### YOUR TASK
Only the lines from the line containing "The height and width of the screenshot is (924, 1316)." to the end of the entries, both included, belong in your answer, and each must match exactly.
+ + + +
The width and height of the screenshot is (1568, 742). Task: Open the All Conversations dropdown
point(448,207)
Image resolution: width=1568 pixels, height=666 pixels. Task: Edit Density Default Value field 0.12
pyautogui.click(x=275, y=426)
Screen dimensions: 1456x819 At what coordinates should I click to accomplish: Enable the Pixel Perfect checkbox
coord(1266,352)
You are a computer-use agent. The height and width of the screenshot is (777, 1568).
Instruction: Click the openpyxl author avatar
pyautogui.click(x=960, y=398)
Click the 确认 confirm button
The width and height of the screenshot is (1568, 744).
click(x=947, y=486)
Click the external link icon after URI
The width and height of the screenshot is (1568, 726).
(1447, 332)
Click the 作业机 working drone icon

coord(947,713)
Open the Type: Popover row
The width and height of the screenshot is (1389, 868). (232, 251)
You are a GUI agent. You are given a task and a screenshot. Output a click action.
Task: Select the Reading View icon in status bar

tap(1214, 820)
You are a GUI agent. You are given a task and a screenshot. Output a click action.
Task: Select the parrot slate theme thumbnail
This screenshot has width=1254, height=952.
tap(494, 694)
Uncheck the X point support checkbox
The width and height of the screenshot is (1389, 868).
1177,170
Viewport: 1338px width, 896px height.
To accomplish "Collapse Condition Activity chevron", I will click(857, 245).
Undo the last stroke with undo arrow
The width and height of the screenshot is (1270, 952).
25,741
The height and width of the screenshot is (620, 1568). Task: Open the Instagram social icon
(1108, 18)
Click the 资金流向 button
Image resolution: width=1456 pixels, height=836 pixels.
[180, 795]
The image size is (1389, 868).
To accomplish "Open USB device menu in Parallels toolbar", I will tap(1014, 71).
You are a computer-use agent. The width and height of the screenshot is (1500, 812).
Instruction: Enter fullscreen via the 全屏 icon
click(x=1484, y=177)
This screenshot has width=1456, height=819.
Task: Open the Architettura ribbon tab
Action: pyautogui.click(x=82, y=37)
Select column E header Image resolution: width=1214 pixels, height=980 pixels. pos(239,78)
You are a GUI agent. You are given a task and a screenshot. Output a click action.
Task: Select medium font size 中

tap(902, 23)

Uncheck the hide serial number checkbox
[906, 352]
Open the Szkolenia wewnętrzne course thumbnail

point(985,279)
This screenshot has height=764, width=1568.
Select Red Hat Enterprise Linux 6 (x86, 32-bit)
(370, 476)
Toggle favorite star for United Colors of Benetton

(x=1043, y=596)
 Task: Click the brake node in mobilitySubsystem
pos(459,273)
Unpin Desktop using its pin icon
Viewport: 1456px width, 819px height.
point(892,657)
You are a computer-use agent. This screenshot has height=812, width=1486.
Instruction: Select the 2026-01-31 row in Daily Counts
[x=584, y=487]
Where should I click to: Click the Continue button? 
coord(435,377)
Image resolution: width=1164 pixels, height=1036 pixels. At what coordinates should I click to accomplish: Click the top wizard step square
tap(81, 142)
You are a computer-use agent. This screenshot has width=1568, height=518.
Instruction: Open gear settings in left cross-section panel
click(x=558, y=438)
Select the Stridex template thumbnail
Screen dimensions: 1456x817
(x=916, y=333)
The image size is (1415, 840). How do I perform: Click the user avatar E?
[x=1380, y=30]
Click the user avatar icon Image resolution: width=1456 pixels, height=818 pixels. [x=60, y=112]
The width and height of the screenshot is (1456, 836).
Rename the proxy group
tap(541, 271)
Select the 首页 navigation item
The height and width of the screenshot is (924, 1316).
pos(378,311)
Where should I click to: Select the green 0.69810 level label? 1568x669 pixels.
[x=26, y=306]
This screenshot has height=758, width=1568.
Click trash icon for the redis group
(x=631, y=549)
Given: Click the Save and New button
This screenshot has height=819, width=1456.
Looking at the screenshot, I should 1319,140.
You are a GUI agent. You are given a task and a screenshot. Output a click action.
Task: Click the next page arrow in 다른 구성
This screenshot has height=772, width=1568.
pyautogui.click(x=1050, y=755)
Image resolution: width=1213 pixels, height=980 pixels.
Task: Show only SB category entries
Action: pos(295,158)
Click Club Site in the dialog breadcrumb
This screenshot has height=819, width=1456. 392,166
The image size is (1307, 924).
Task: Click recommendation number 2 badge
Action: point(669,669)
+ + + +
### SOLUTION TO THE EXERCISE
The height and width of the screenshot is (924, 1316).
pos(378,311)
Where should I click to: Select the green 0.69810 level label? 1568x669 pixels.
[x=26, y=306]
This screenshot has height=758, width=1568.
Click trash icon for the redis group
(x=631, y=549)
Given: Click the Save and New button
This screenshot has height=819, width=1456.
Looking at the screenshot, I should 1319,140.
You are a GUI agent. You are given a task and a screenshot. Output a click action.
Task: Click the next page arrow in 다른 구성
This screenshot has height=772, width=1568.
pyautogui.click(x=1050, y=755)
Image resolution: width=1213 pixels, height=980 pixels.
Task: Show only SB category entries
Action: pos(295,158)
Click Club Site in the dialog breadcrumb
This screenshot has height=819, width=1456. 392,166
The image size is (1307, 924).
Task: Click recommendation number 2 badge
Action: point(669,669)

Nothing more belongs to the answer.